Crítica creación
Más que una hermenéutica, una erótica del arte
El otro día mi cuñada me preguntó si tenía ‘Hours…’, de David Bowie, le dije que del tipo tenía los primeros discos, del que me gusta especialmente The Man Who Sold the World, que tampoco es una maravilla, y que en todo caso podía prestarle alguno de ellos, Hunky Dory, o Low… aunque a decir verdad ninguno de ellos era recomendable si lo que buscaba era el Bowie adulto, diferente, bien centrado en la música de su época y en los charts, un poco más sencillo de escuchar y hasta de disfrutar.

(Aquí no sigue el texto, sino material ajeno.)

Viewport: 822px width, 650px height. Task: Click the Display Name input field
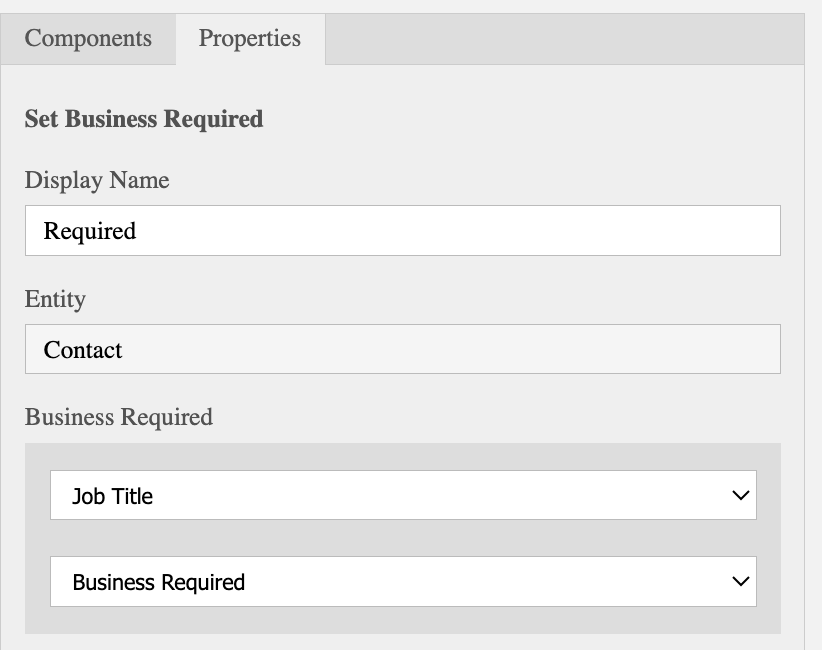pos(402,231)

A decir verdad, nunca le había prestado mucha atención a ‘Hours…’, y tal vez haya hecho mal, por momentos es hasta elevador, una palabra que a Bowie debe de gustarle. De los últimos bowies me había quedado en Outside, que tiene la bella y potente “The Hearts Filthy Lesson”. Pero en ese disco estaba Reeves Gabrels y con eso está casi todo dicho. Está bien, en ‘Hours…’ también está, pero se nota menos. El guitarrista está como contenido y quizá eso haya hecho mucho para que, en su tiempo, no notara tanto a este disco.